The latest Exports Statistics Scotland (ESS) publication from the Scottish Government was published on the 21 October 2021. This blog takes a looks at these data to see what they tell us about where Scotland is exporting to, what is been exported and how exports have changed over the last ten years. It also looks at what the data can tell us about how exports are performing against the targets in the Government’s export strategy (Scotland: A Trading Nation).
About the data
The latest publication is for up to 2019. The main source for the ESS is the Global Connections Survey (GCS). The GCS is administered by the Scottish Government and sent to 6,000 businesses in Scotland each year, targeted at the most export intensive companies. Other data are then used to enhance the GCS including surveys such as the Office of National Statistics (ONS) Monthly Business Survey and the International Trade in Services Survey (ITIS), and various administrative data sources, including the HM Revenue and Customs (HMRC) produced Overseas Trade Statistics.

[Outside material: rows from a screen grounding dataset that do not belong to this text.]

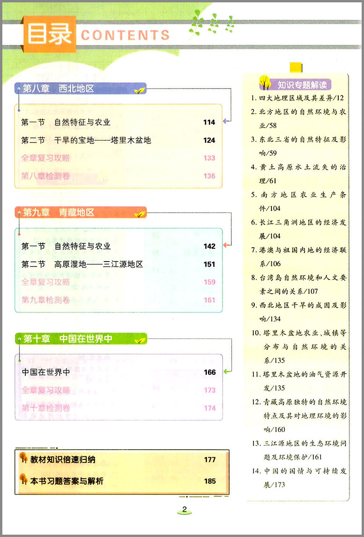Open 第二节 干旱的宝地——塔里木盆地 entry

point(86,140)
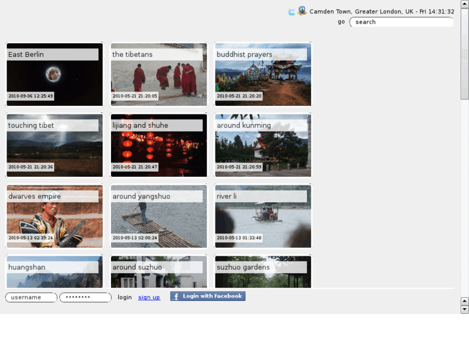The width and height of the screenshot is (469, 352).
Task: Click the bottom scrollbar down arrow
Action: point(464,310)
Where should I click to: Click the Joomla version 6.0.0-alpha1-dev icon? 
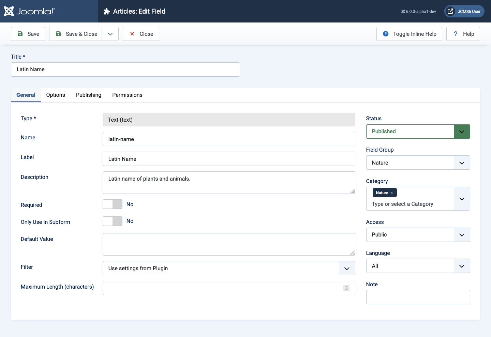[x=403, y=12]
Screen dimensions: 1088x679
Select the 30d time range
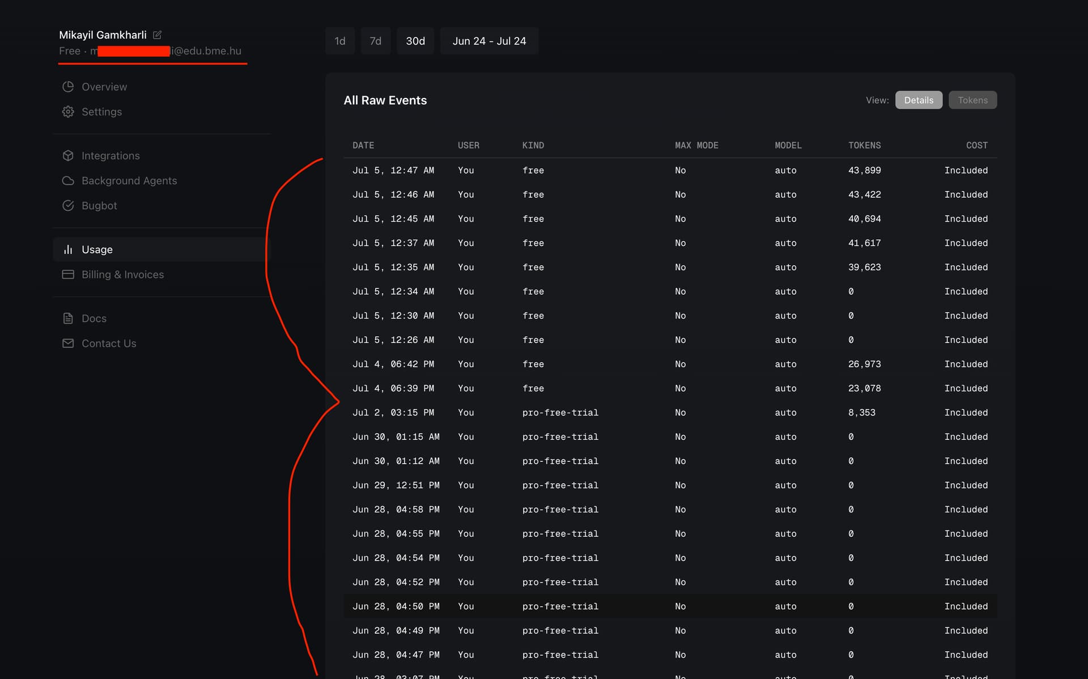click(415, 41)
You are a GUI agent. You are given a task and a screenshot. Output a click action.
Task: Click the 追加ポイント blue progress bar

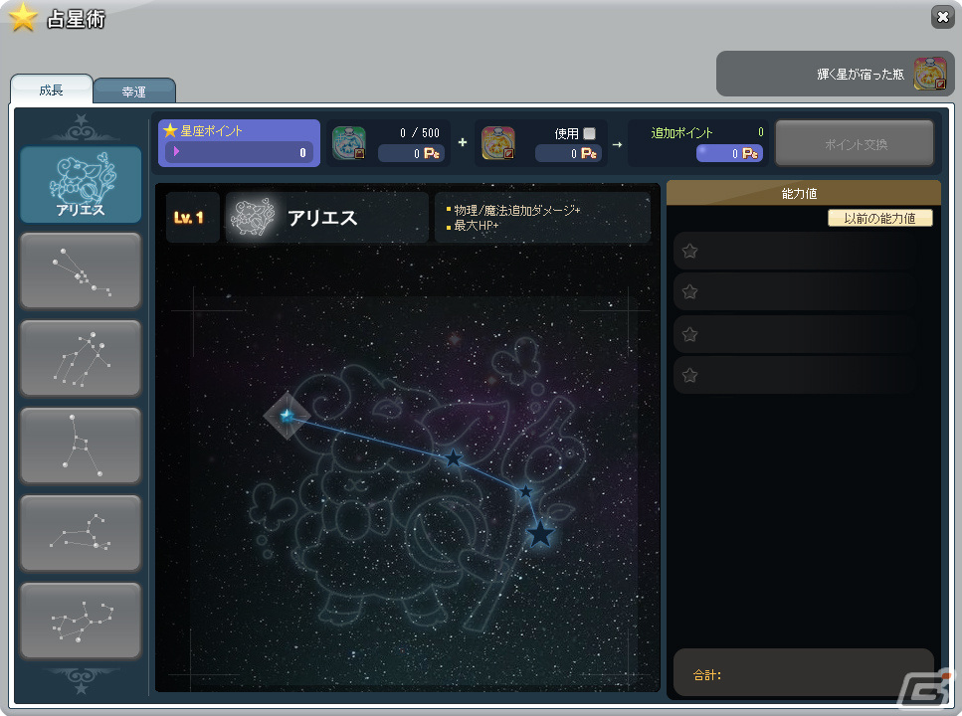[729, 153]
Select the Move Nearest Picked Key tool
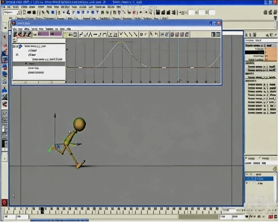278x222 pixels. tap(16, 34)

The Scottish Government produces a useful frequently asked question section in their About Export Statistics Scotland.
Where do Scottish exports go?
In 2019, total Scottish exports were worth £87 billion. In cash terms, this represented an increase of £3.6 billion from 2018, or 4.3%. In real terms (an adjustment removing the effects of inflation) this is an increase of £1.9 billion or 2.3%. So, where do these exports go?
Exports to the rest of the UK accounted for £52 billion, or 60%, of total exports. However, over the last 10 years, the proportion of exports going to the rest of the UK has fallen, from 65% in 2010.
Total international exports were worth £35 billion in 2019, with £16 billion going to the EU and £19 billion going to non-EU destinations.
The total value of exports has increased by £5.7 billion or 7% in real terms since 2010. Within that:
- rUK exports have fallen by £730 million, or 1.4%.
- total international exports have increased by £6.4 billion, or 22.3%.
- exports to the EU have increased by £3.6 billion or 28%.
- non-EU exports have increased by £2.8 billion or 17.9%.
What does Scotland export?
The two main areas of exports for Scotland are services, 49% of all exports, and manufacturing, 34% of all exports. The last 17% is made up of: Utilities (9%), Mining and quarrying (4%), Construction (2%) and Agriculture, forestry and fishing (2%).
In 2019, services exports were worth £43 billion, Manufacturing was worth £29 billion, and ‘Other’ exports were worth £15 billion. Since 2010, in real terms, we can see that:
- services have increased by £3.6 billion, or 9.1%.
- manufacturing has fallen by £850 million, or 2.8%.
- other exports have increased by £2.9 billion, or 24.4%.
Which exports go where?
Most services exports (68%) go to the rest of the UK. However, in real terms they have remained broadly flat since 2010, falling by £200 million, or 0.6%. Total international Services exports have increased by £3.8 billion, or 37.7%.
Most manufacturing exports (63%) go to international destinations. Total international manufacturing exports have increased by £2.2 billion, or 13.3%, since 2010 in real terms. However, manufacturing exports to the rest of the UK have fallen by £3.0 billion, or 21.7%.
Most of the rest of the value of ‘other’ exports goes to the rest of the UK. 51% of the value of these exports in 2019 came from Utilities. ‘Other’ export to the rest of the UK increased in real-terms by £2.5 billion, or 25.7%, since 2010. Total international exports increased by £466 million, or 19.6%.
Scottish Government target
One of the targets in the Scottish Government’s exports strategy, Scotland: A Trading Nation, is to increase the value of Scottish international exports to be equivalent to 25% of GDP by 2029. Despite an increase of £3.6 billion between 2018 and 2019, the value of total international exports in 2019 was equivalent to 21% of Scotland on-shore GDP.
The latest statistics show encouraging signs that exports up to 2019 continued to grow. However, with the double impact of the UK leaving the EU, and the COVID-19 pandemic yet to be included in these statistics, it is difficult to predict what the future path of these statistics will be. However, there are early indications of a decline in Scottish Enterprise’s 2020/21 Annual Report, where planned international export sales support by Scottish Enterprise decreased from £2.22 billion in 2019-20 to £1.16 billion in 2020-21.